Таким образом, историко-географические разработки позволяют локализовать древнерусское «Заволочье» прежде всего в западной части бассейна Северной Двины, причём для одиннадцатого—тринадцатого веков вероятна его взаимосвязь с областью по течению Ваги и её притоков, для четырнадцатого—пятнадцатого веков — с Поважьем и Нижним Подвиньем. Реконструируемая по этим данным зона обитания чуди заволочской, разумеется, не исключает возможности того, что это население проживало и на прилегающих территориях.
Вопрос об этническом характере заволочской чуди затрагивался во многих исследованиях. По мнению ряда авторов, это наименование имеет исключительно собирательное значение, географического происхождения. Вместе с тем ещё в середине девятнадцатого века наметилась тенденция к более определённой этнической атрибуции загадочной чуди. Так, Кастрен, исходя из характера финских заимствований в северных поморских диалектах русского языка и особенностей местной топонимики, высказал предположение о прибалтийско-финской принадлежности аборигенов края. При этом он по-разному оценивал её племенное происхождение, то отождествляя с летописной весью, то отделяя её от последней или же связывая с древней корелой. Родственную связь рассматриваемой чуди с финно-угорским населением Прионежья и «чухарями» Тихвинского и западной части Белозерского уездов, то есть с вепсами, признавал в ранних работах Европеус. Позднее, правда, этот основоположник «угорской теории» включил Заволочье в зону расселения древних угров.

Фрагмент набора данных
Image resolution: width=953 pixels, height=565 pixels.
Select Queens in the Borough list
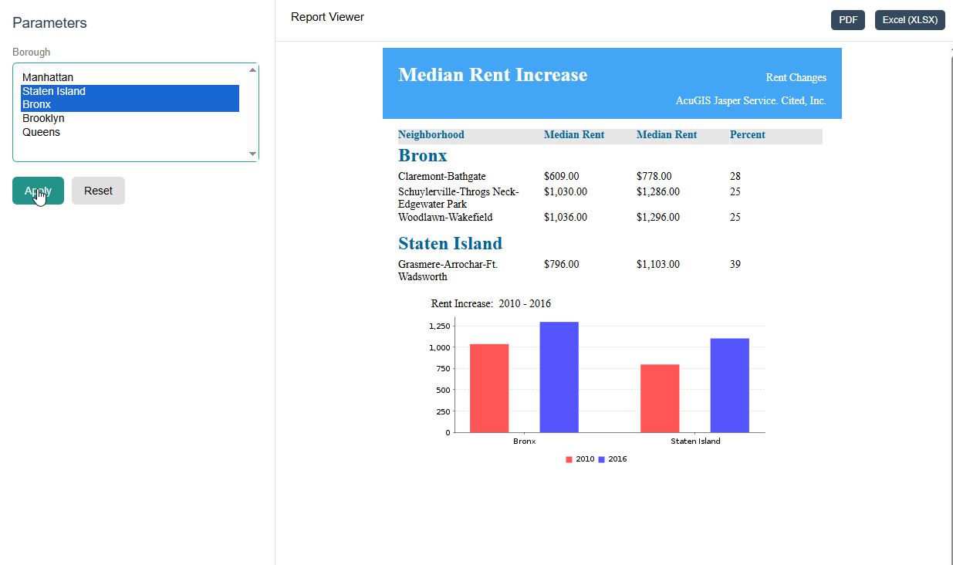tap(130, 133)
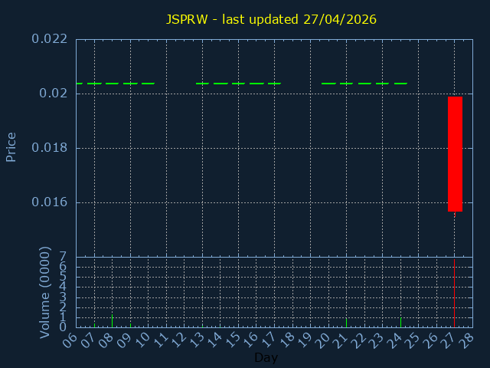Select day 17 tick on the x-axis
Screen dimensions: 490x368
coord(268,340)
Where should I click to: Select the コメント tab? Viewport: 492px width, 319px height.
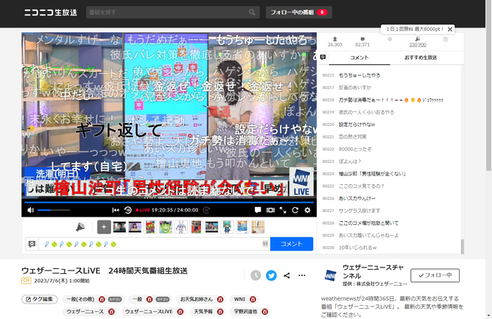coord(359,57)
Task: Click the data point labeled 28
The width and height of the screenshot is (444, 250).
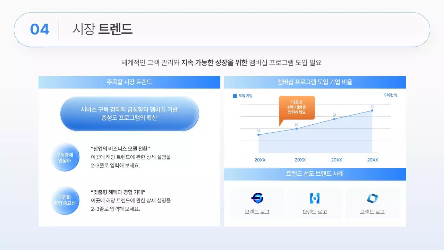Action: [x=334, y=119]
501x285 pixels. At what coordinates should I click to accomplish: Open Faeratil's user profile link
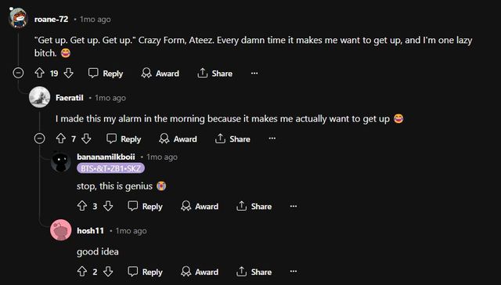coord(70,98)
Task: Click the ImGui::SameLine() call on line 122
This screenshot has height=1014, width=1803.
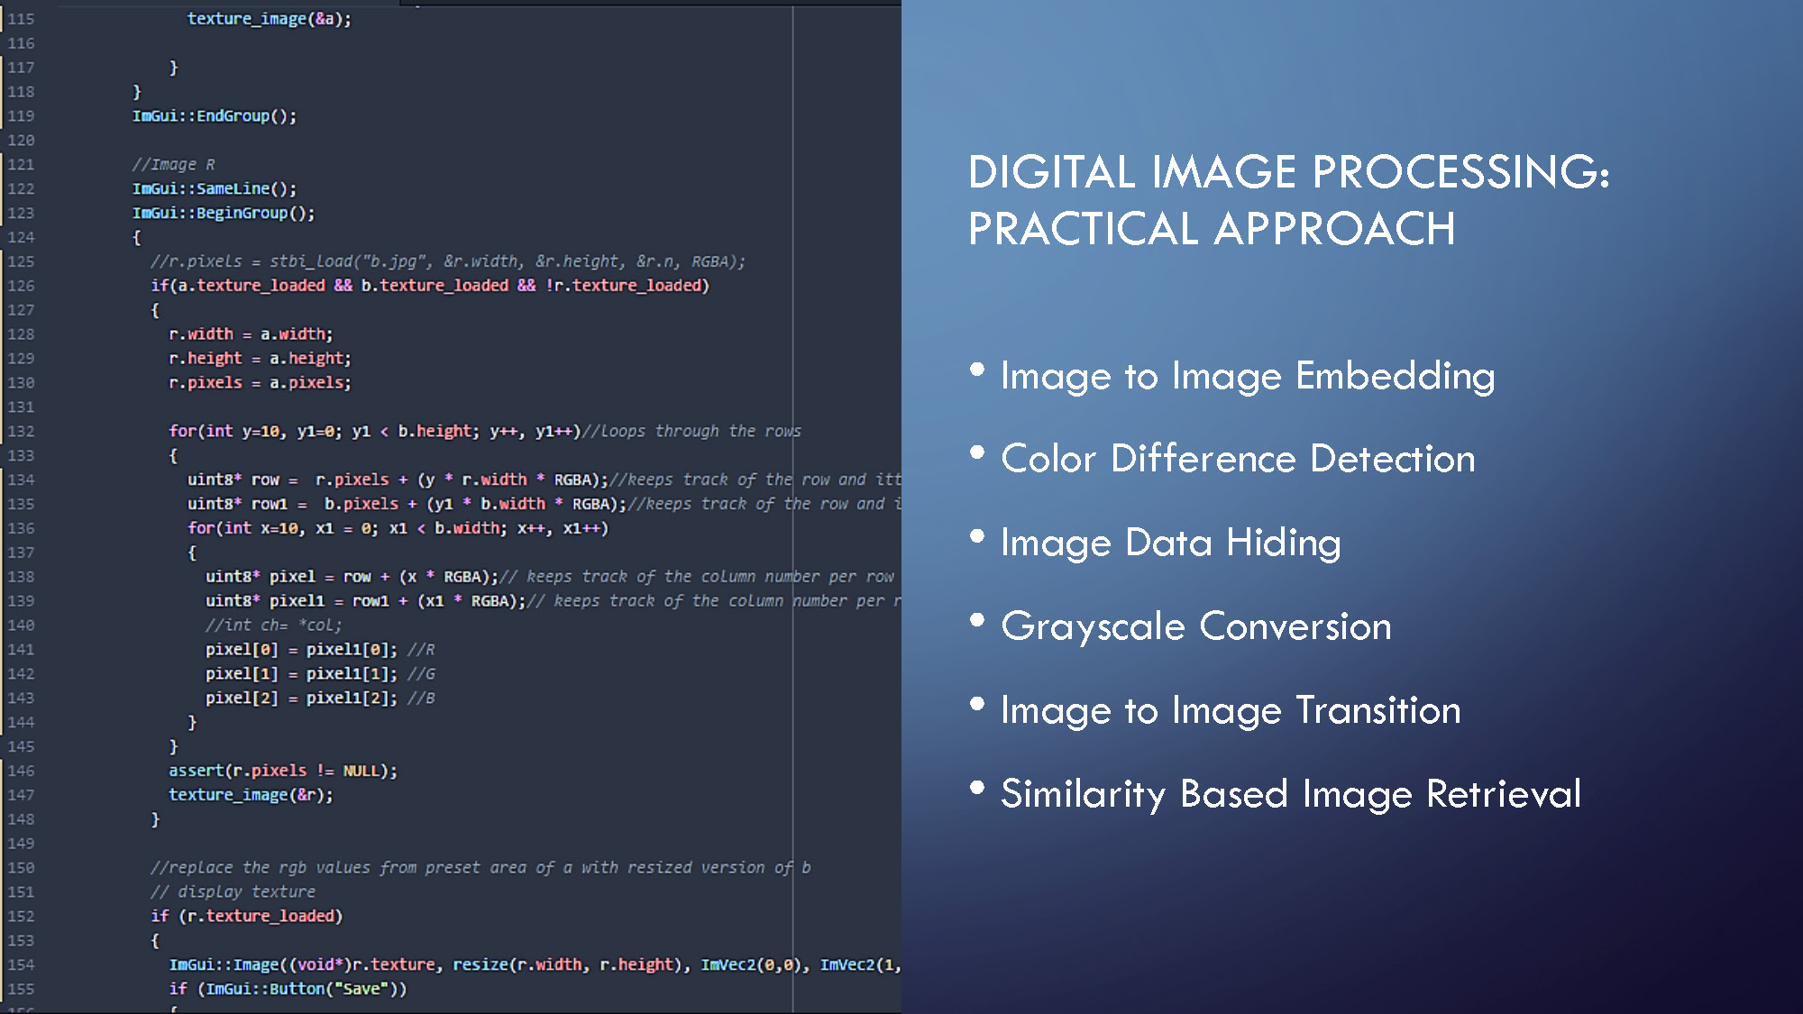Action: click(x=214, y=188)
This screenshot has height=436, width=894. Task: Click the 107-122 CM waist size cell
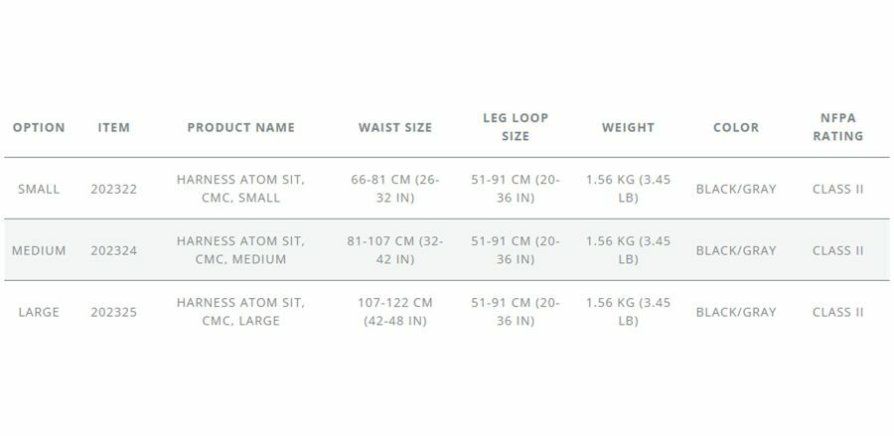(x=395, y=312)
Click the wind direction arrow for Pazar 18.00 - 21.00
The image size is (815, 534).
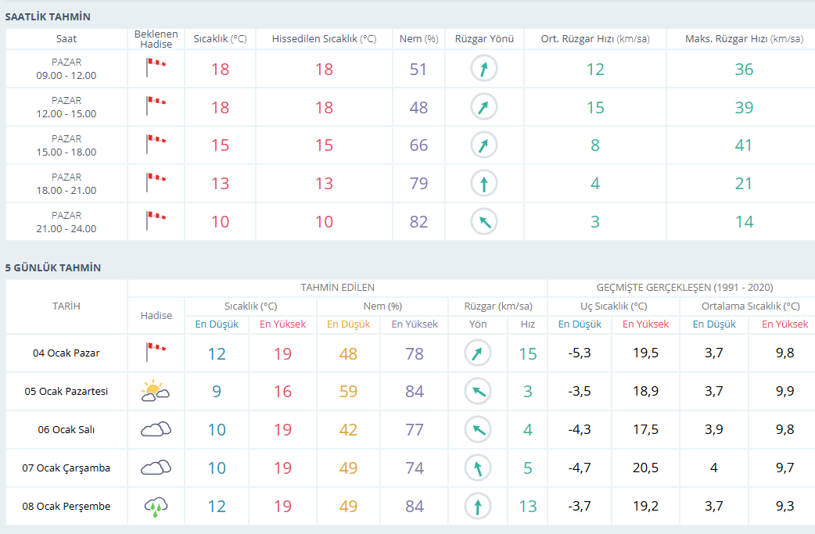pyautogui.click(x=484, y=184)
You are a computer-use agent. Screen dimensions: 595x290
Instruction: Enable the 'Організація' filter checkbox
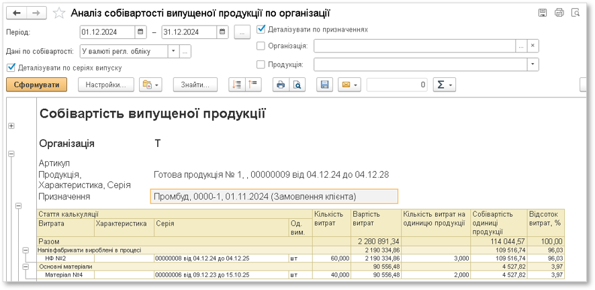pos(261,46)
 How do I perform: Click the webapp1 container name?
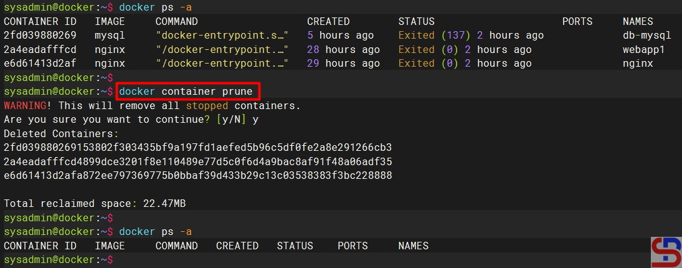point(643,49)
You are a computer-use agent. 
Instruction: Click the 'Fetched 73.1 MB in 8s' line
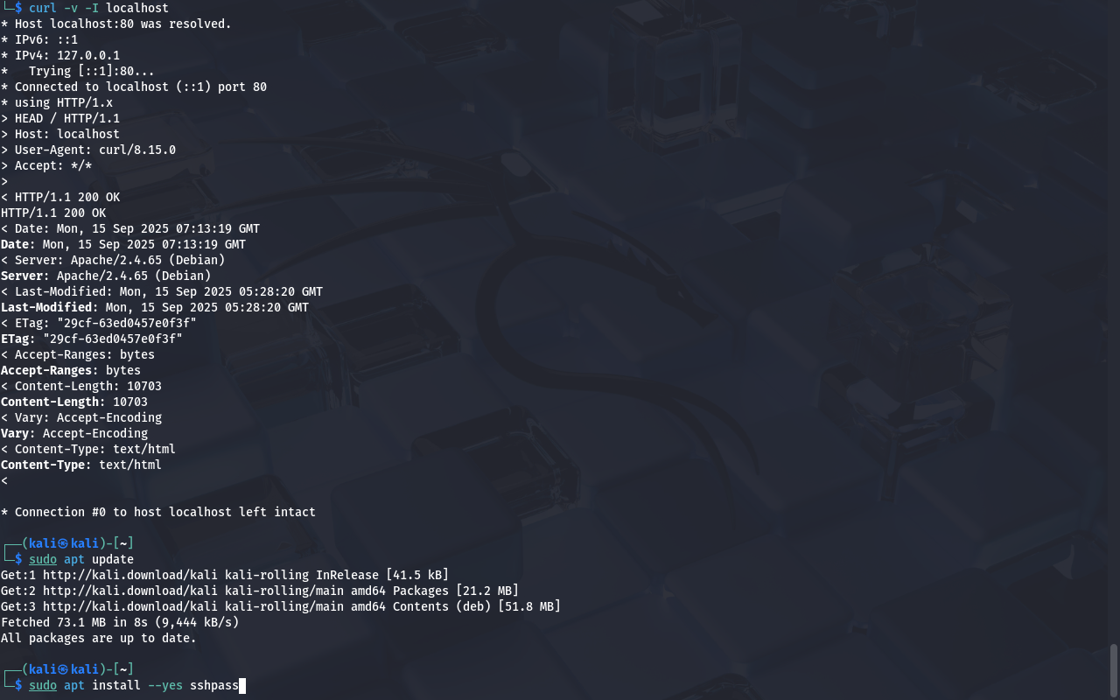(120, 622)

> **Задание A**:
Ответьте на вопросы по тексту о заволочской чуди:
(i) В какой части бассейна Северной Двины прежде всего локализуют древнерусское «Заволочье»?
(ii) Из чего исходил Кастрен, предполагая прибалтийско-финскую принадлежность аборигенов края?
(iii) В зону расселения какого населения позднее включил Заволочье Европеус?
> **Задание B**:
Перескажите короче абзац текста о заволочской чуди, начинающийся словами «Таким образом, историко-географические разработки», сохранив его главные факты.
> **Задание C**:
Продолжите текст о заволочской чуди после его последнего предложения.
Строки никак не связаны с текстом о заволочской чуди.

> **Ответ A**:
(i) В западной части.
(ii) Из характера финских заимствований в северных поморских диалектах русского языка и особенностей местной топонимики.
(iii) Древних угров.

> **Ответ B**:
Историко-географические данные помещают древнерусское «Заволочье» прежде всего в западную часть бассейна Северной Двины. В одиннадцатом—тринадцатом веках оно, вероятно, связано с областью по Ваге и её притокам, в четырнадцатом—пятнадцатом — с Поважьем и Нижним Подвиньем. Чудь заволочская могла жить и на прилегающих территориях.

> **Ответ C**:
По мнению Зеленина, заволочской чудью чаще всего в древности называли карелов, однако вследствие полугеографического значения термина под ним могли скрываться и предки коми-зырян, и некоторые угорские народы. В развёрнутом виде обоснование прибалтийско-финской принадлежности населения Заволочья приведено в работе Бубриха, считавшего, что в языковом отношении это была весь, заселившая Двинскую землю ещё до русской, новгородской колонизации; только низовье Северной Двины осваивалось карелами, но и то в значительно более поздний период.
Положение о прибалтийско-финском (весском или карело-весском) характере дославянских обитателей Заволочья получило признание и в последующих лингвистических исследованиях, основанных на материалах субстратной топонимики. «Сейчас мы уже не сомневаемся в том, — констатировал, в частности, Туркин, что населявшая бассейн Северной Двины и Мезени заволочская чудь состояла в основном из племён вепсов и отчасти карел». С весью, вепсами и карелами связывает прибалтийско-финский компонент в составе чуди заволочской Серебренников. Сходное мнение высказывал и Попов, считая, однако, что исчезнувший чудский язык вряд ли можно прямолинейно отождествлять с ныне существующими западнофинскими диалектами. «Топонимика, — подчёркивал он, — свидетельствует о принадлежности заволочской чуди к прибалтийско-финской группе с языковыми отличиями от карел, а отчасти и от вепсов».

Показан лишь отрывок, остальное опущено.